CoffeeScript Keywords words with fixed meaning

CoffeeScript, the default language in Pencil Code, has a few dozen built-in keywords that have a fixed meaning that can never be redefined by a program. Here is a complete list of all the fixed keywords in CoffeeScript:

CoffeeScript Keywords
for, while, loop, by Repeats part of a program
in, of Tests or lists elements in a container
break, continue Gets out of a repeated loop
if, then, else, unless Picks between two choices in a program
switch, when, default Makes multi-way choices
=>, -> Declares a function
return Finishes a function normally
do Binds variables in a nested function block
is, isnt Tests equality and inequality
and, or, not Combines boolean values
true, yes, on Synonyms for the true boolean value
false, no, off Synonyms for the false boolean value
throw Signals an unusual error
try, catch, finally Handles unusual errors
new, delete Creates or deletes objects
class, extends, super Defines types of objects
typeof, instanceof Inspects or tests the type of an object
this Refers to the current object
arguments Refers to the current function arguments
await, defer Suspends a function to wait for a result
yield Suspends a function to yield a result
Special Values
null, undefined Two values representing absence of an object
Infinity, NaN Two special mathematical values

CoffeeScript also has reserved keywords that do not mean anything in the language, but they are used in other programming languages, so to avoid confusion, you are not allowed to use these words in your programs.

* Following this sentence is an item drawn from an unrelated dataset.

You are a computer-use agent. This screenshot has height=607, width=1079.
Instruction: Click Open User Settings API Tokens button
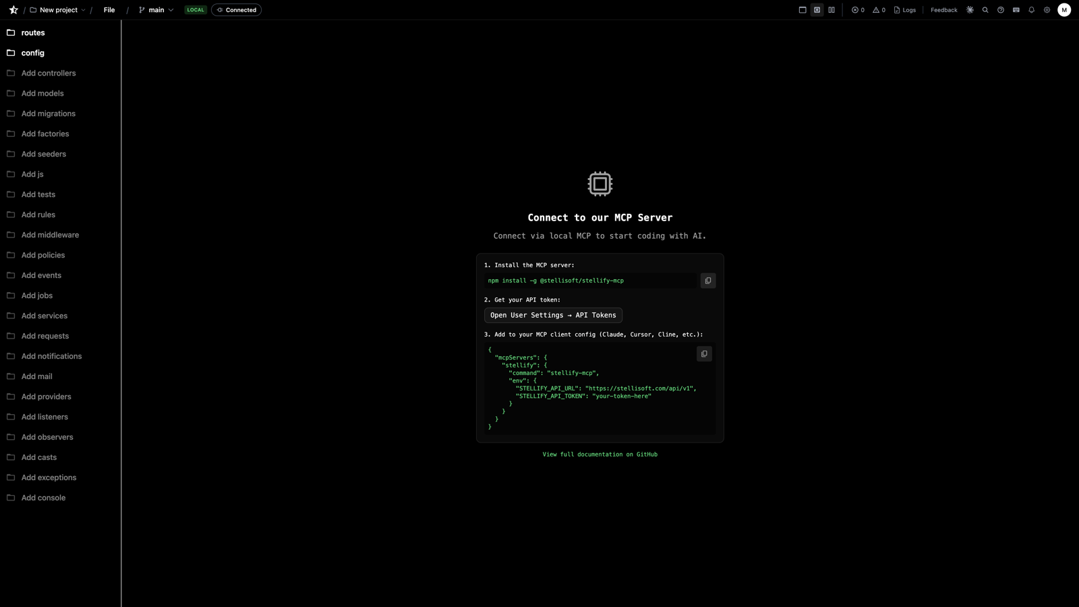[553, 315]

Here is that list.

Unused Reserved Keywords
export, import, package, let Reserved for future CoffeeScript
case, debugger, function, var, with Used in JavaScript
private, protected, public, native, static,
const, implements, interface, void, enum
Used in Java or C++

All other words in a CoffeeScript program can be redefined by an ordinary program.

Non-Keyword Identifiers

Other built-in functions may be predefined, but they can be redefined by your program.

Normally you want to avoid redefining a built-in function to avoid confusing people who are reading your code. However, it is legal to do.

For example the fd command that moves the turtle forward is not fixed. You could redefine it so that it prints the distance when it moves, like this:

fd = (distance) ->
  write distance
fd 5
fd 20

Instead of moving the turtle forward, this program will write numbers to the screen. That is because fd has been redefined to now be a function that writes text to the screen.

As you can see, you would not normally want to write a program that does this, because it is confusing to anybody who expects to see fd used in the default way.